Tendo em vista que a Convenção busca chegar a um denominador comum entre legislações e costumes diversos, ela prevê, no Art. 79, ainda que não haja a tradução oficial para o português, que “uma parte não será responsável pelo não cumprimento de nenhuma das suas obrigações se provar que o não cumprimento é devido a um impedimento fora de seu controle e se não fosse razoavelmente esperado que levou em consideração o impedimento no momento da celebração do contrato”.

O texto desse dispositivo dá a entender que são consideradas as hipóteses em que fatos além do controle das partes impossibilitam a performance, independentemente das definições contratuais ou advindas da legislação dos países das partes contratantes, e que faz concluir, assim, que as consequências do Coronavírus em tais circunstâncias funcionariam como caso fortuito/força maior – em contratos internacionais usualmente classificados como force majeure – capazes de relativizar, ou mesmo isentar responsabilidades.

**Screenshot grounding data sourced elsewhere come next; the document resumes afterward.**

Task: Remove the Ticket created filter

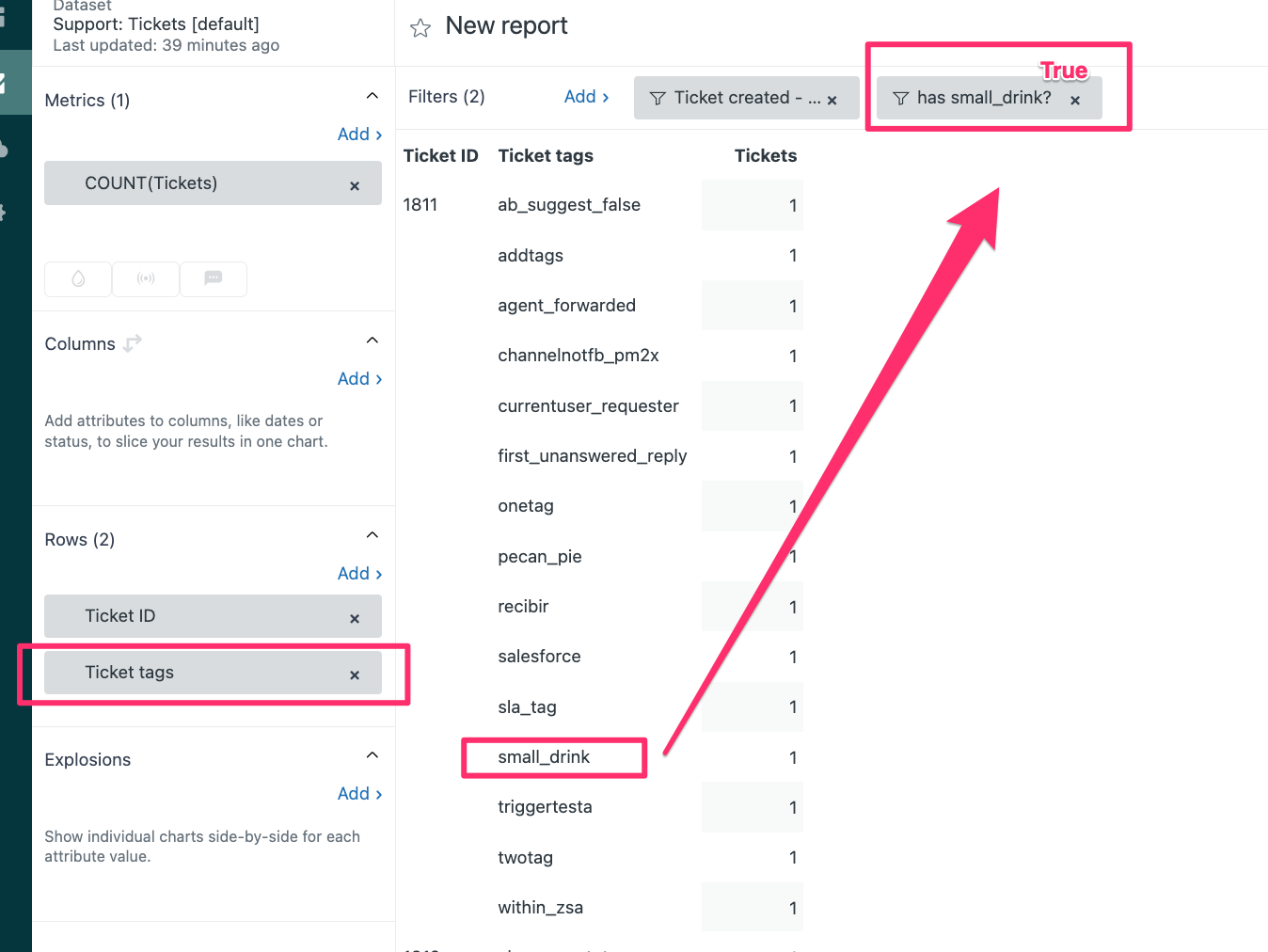Action: [x=832, y=100]
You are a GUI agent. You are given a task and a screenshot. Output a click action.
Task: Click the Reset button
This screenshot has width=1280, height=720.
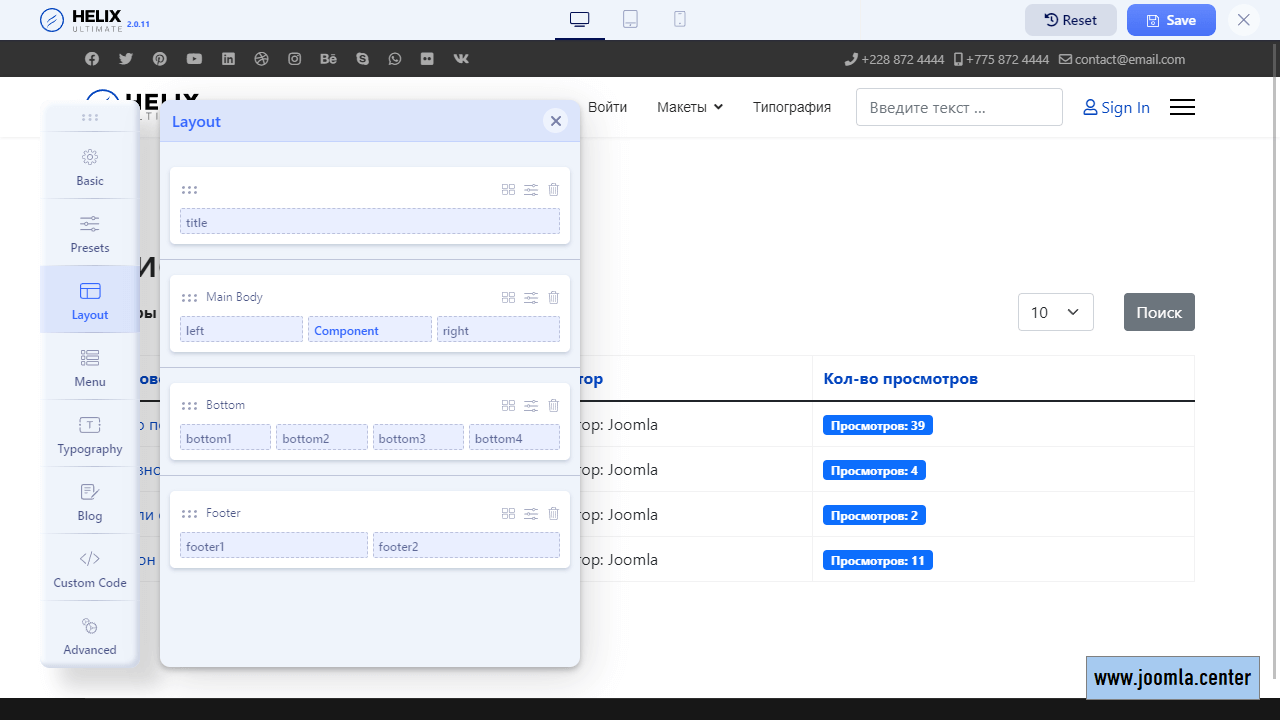pos(1070,20)
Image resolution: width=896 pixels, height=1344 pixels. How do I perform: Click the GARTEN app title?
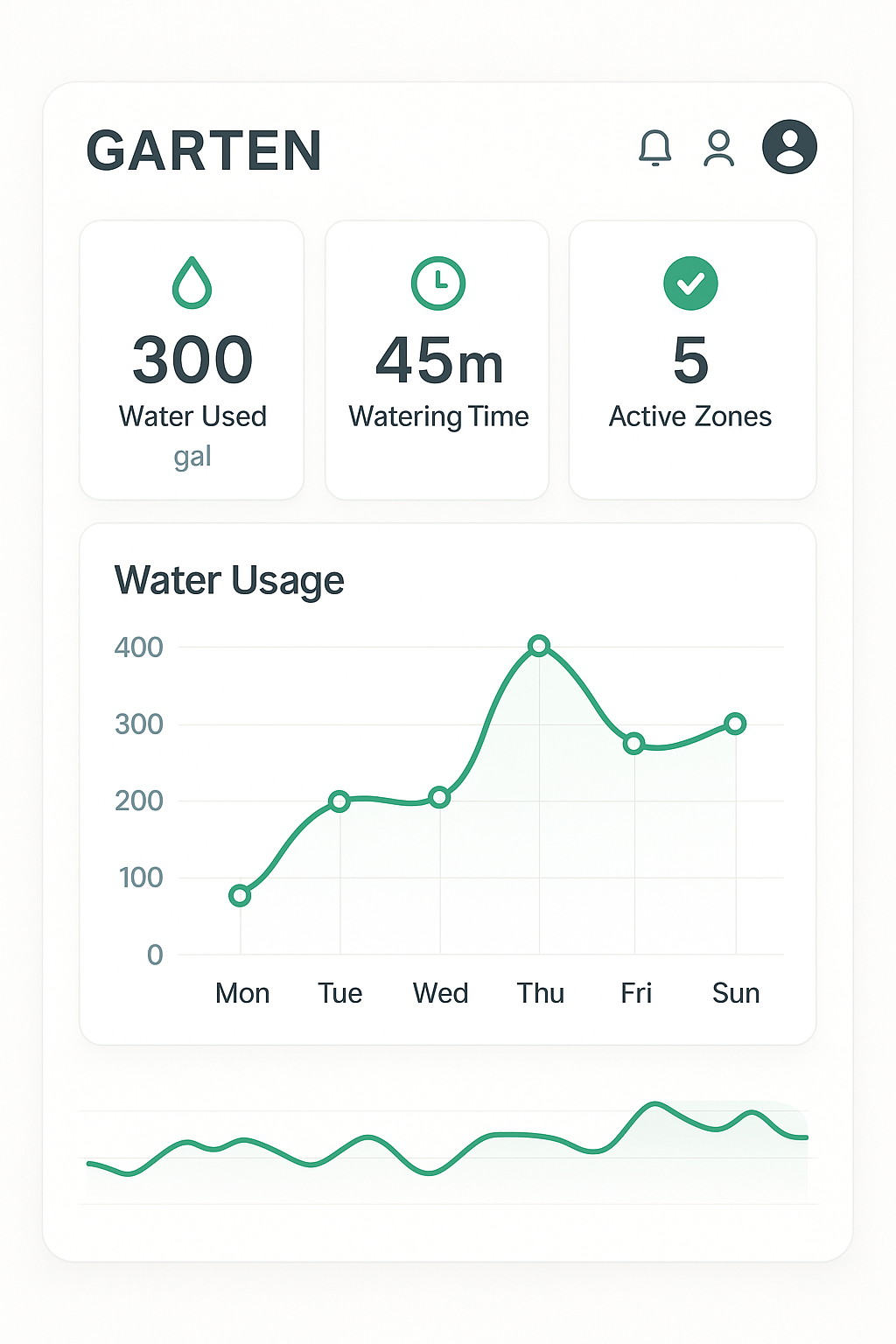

Por exemplo, a redução, ou mesmo a paralisação de uma operação de fábrica, por conta de uma determinação legal/governamental, ou por decisão da própria administração da empresa, visando a segurança e o bem estar de seus colaboradores, implica diretamente na falta de abastecimento daquele insumo, ou na diminuição considerável de sua disponibilidade. Por consequência, diversos outros negócios que dependem de tal insumo poderiam incorrer em descumprimento contratual, e tal descumprimento acaba por repercutir na cadeia de suprimentos como um todo.

Independentemente do país, o contrato costuma prever as consequências de seu descumprimento, e no cenário internacional estes podem conter diversas previsões, e se sujeitar a uma diversidade de legislações distintas aplicáveis, que podem, consequentemente, mudar a interpretação dos respectivos direitos e deveres das partes. Não obstante a isso, existe a capacidade das partes buscarem, de comum acordo e previamente a esse estágio, através de discussões, renúncias e comprometimento mútuo, celebrando-se, por fim, um aditivo contratual.

Não obstante, ainda que haja a previsão de force majeure, se faz necessário comprovar o nexo causal entre o impacto causado pela pandemia do Coronavírus e o descumprimento – ou cumprimento parcial – da obrigação contratual, tendo em mente as peculiaridades de cada contrato e de cada parte, de maneira que a simples alegação, sem qualquer tipo de correlação ou justificativa plausível não poderá ser considerada como suficiente para os efeitos decorrentes da instituição do evento.

Se faz imprescindível analisar cada relação contratual, compreendendo suas cláusulas e o contexto o qual as partes estão inseridas: se, diante da pandemia, realmente não há a possibilidade de cumprimento da obrigação (ou apenas de cumprimento parcial), se houve excessiva onerosidade para o adimplemento das obrigações de uma das partes, dentre outras hipóteses que podem ser verificadas através da análise de cada caso em concreto.

O cenário atual é incerto, e causa, com isso, um temor acerca das repercussões econômicas, relacionadas desde fluxos de caixa a até a insolvência das empresas.

No que tange aos contratos que serão celebrados durante a pandemia, recomenda-se, que tais instrumentos prevejam, expressamente, mecanismos para declaração de force majeure, e, inclusive o procedimento de comunicação entre partes, prazos, e previsões acerca de renegociação e suspensão, além de ajustar, se possível, eventuais soluções que poderão ser implementadas, a fim de mitigar, na medida do possível, situações de impasses ou mesmos riscos à realização do negócio.

Nos próximos meses, o que se sugere é cautela, no cumprimento das obrigações contratuais possíveis, o bom relacionamento e a transparência entre as partes, e, decerto, a disponibilidade para revisão e renegociação de cláusulas contratuais, baseando-se no princípio da boa-fé, diante das impossibilidades que possam surgir.